══ Available data

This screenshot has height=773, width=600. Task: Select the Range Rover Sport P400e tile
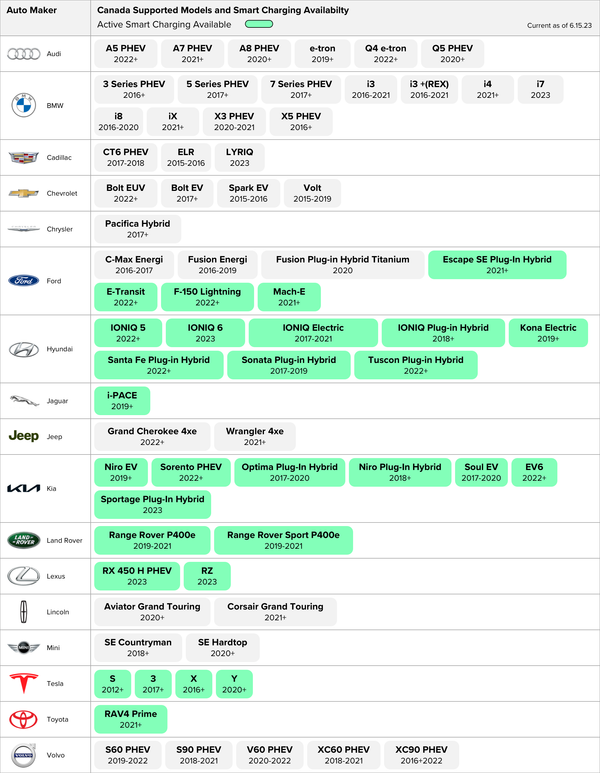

════
══ Available data

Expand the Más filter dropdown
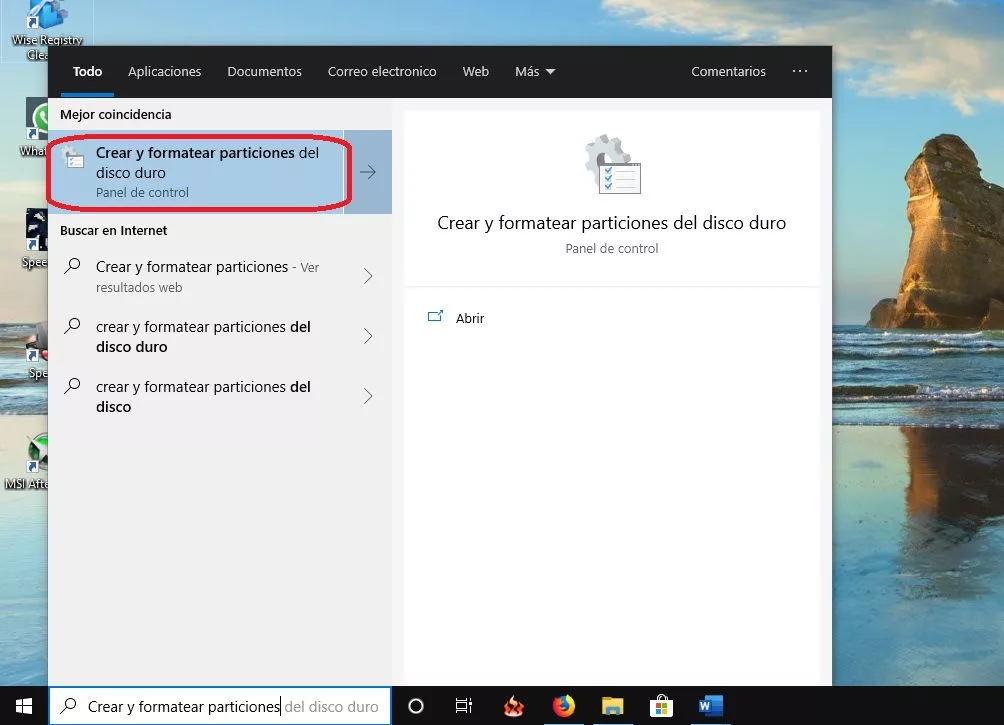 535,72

════
══ Available data

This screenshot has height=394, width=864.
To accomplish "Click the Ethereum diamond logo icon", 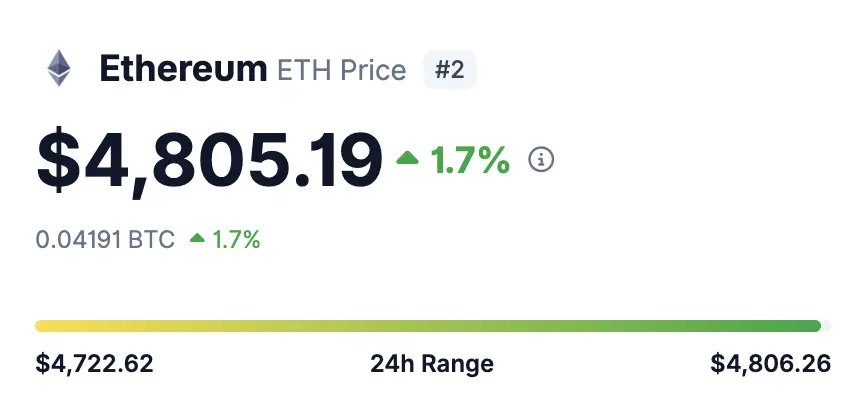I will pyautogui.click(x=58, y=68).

════

**The problem:**
Count how many lines of the entries above contain the string "width", with case counting. Give only the number.

**Task result:**
2